The New Campus Dissenters Not everyone is cowed by political intimidation at universities.
http://www.wsj.com/articles/the-new-campus-dissenters-1448663907
Not least among those welcoming the respite of Thanksgiving must be the nation’s college and university administrators. After student protests evicted Tim Wolfe as president of the University of Missouri, officials at other institutions of higher learning (if we may still call them that) were harassed by shouting or otherwise threatening students. At Princeton University, students occupied the office of the school’s president, Christopher Eisgruber, demanding that he throw Woodrow Wilson down the memory hole.
Even at the remove of several weeks, it is remarkable to recall that the disturbance at Yale University was over “offensive” Halloween costumes. But amid the protests, some important principles are now at risk, notably free speech. We asked at the time where the adults were on campus—either school presidents or boards of trustees? The answer, so far, is that most have caved like wet cardboard. The most hopeful adult response has come from 18- to 22-year olds—the students themselves.

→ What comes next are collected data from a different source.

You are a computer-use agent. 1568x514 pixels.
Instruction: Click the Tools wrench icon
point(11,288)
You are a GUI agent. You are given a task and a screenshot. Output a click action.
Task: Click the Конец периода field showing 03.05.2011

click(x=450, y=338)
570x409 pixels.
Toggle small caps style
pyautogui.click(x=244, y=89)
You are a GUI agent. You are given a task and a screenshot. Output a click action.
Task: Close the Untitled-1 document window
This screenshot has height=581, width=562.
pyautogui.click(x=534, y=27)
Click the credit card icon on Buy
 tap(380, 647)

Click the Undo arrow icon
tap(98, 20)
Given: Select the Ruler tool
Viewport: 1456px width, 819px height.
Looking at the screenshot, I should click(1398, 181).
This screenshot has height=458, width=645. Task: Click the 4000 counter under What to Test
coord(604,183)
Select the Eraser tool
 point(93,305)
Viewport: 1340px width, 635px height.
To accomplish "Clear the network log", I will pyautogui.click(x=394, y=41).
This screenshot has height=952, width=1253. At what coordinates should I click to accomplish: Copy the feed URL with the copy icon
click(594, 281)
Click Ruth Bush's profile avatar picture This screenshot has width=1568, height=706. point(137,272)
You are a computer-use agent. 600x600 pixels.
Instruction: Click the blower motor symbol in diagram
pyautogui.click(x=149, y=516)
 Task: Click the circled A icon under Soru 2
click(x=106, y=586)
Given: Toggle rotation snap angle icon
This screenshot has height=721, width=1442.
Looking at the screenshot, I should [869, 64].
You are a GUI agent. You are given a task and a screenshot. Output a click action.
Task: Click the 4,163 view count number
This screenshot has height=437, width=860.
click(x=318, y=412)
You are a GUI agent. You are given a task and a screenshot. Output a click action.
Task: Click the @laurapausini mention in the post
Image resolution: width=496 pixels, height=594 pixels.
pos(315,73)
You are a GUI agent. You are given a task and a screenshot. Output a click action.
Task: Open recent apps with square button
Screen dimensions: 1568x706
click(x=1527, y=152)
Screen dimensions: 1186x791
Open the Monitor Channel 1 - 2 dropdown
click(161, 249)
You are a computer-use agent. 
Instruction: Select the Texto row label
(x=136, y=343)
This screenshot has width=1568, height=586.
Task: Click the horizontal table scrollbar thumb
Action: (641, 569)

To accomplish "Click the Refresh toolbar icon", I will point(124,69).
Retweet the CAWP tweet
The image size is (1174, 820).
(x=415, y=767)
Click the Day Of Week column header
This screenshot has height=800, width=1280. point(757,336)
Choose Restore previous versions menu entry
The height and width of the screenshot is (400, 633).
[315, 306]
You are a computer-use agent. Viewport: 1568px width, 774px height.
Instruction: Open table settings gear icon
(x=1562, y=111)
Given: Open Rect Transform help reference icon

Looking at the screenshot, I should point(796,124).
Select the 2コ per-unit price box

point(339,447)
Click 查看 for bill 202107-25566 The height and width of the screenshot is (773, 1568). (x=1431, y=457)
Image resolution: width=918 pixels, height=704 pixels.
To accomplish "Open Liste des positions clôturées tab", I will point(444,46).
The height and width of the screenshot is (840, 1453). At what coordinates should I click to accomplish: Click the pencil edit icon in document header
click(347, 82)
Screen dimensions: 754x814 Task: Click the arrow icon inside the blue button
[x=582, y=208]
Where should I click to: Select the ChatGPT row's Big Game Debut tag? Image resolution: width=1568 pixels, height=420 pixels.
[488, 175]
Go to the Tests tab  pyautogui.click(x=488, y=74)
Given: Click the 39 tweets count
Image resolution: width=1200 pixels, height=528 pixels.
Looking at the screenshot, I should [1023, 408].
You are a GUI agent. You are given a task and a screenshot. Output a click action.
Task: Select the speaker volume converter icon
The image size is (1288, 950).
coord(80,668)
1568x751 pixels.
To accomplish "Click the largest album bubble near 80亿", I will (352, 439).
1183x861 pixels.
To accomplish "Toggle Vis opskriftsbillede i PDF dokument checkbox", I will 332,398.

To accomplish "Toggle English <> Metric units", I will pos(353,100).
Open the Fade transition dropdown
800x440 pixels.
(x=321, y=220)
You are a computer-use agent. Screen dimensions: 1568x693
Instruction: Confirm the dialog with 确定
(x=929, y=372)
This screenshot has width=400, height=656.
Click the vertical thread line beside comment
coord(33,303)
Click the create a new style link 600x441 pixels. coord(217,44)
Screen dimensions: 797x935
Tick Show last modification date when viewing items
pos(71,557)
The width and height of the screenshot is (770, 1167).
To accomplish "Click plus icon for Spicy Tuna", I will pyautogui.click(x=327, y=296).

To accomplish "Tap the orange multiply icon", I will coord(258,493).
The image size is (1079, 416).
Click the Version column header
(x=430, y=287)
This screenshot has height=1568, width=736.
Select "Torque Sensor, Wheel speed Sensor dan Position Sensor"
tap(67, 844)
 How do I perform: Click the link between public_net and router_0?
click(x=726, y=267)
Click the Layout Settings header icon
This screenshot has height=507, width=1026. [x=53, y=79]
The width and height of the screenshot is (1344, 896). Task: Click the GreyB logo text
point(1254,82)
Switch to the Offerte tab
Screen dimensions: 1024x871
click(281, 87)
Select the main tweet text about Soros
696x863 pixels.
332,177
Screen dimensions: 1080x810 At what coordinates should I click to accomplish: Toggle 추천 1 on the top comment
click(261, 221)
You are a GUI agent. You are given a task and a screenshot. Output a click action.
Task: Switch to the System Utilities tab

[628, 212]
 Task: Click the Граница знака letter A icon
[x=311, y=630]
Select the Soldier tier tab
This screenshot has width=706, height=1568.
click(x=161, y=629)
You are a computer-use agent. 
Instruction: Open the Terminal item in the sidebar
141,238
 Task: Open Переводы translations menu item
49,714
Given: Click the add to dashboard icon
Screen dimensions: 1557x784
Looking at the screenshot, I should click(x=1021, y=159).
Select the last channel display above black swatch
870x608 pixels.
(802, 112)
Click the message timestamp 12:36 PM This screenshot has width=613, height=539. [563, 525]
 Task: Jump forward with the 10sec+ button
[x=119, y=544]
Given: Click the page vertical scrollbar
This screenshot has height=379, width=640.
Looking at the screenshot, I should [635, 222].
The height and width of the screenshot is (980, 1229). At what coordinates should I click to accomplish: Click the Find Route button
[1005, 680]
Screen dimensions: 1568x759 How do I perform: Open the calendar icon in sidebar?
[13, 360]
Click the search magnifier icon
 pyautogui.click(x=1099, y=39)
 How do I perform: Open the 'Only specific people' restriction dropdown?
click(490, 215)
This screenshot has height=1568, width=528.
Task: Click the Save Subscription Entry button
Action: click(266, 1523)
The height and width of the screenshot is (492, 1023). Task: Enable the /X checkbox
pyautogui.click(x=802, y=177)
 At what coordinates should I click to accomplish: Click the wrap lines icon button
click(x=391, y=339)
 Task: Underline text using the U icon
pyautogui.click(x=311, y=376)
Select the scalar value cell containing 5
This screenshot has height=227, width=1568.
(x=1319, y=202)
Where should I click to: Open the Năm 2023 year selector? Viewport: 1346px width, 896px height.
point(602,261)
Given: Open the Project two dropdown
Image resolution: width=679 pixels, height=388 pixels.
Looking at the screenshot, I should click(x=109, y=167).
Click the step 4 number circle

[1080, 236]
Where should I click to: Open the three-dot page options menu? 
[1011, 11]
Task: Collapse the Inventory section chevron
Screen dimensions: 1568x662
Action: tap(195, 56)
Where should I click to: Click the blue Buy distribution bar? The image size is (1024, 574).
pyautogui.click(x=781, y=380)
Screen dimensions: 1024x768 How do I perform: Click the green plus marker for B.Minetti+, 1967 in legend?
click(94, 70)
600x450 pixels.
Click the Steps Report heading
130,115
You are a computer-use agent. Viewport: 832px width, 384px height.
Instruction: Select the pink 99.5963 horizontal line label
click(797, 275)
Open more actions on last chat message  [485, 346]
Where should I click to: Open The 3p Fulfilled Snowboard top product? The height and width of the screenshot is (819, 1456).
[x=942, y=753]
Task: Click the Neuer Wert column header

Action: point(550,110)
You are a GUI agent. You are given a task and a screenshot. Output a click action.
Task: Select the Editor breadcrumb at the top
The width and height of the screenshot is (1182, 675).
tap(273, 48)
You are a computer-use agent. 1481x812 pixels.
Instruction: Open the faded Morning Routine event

At Claremont McKenna, where a dean was driven from office over a supposedly objectionable email, the student editors of the Claremont Independent published “We Dissent.”
The editors took themselves to task for not speaking out earlier. But no more. Their editorial ended: “We are not immoral because we don’t buy the flawed rhetoric of a spiteful movement. We are not evil because we don’t want this movement to tear across our campuses completely unchecked. We are no longer afraid to be voices of dissent.”
This political courage may be catching on. At Princeton last week, students under the banner of the Open Campus Coalition sent President Eisgruber their own strong statement of dissent. It describes a student body intimidated to silence by the likelihood of being vilified, in public or on social media. It ends: “Princeton undergraduates opposed to the curtailment of academic freedom refuse to remain silent out of fear of being slandered.” They signed their names and class years, and we hope their professors don’t dock their grades for thinking for themselves.
With campus administrators and faculty cowed by political correctness run amok, these students are shaping a movement of principled, civilized dissent. Let’s hope it grows.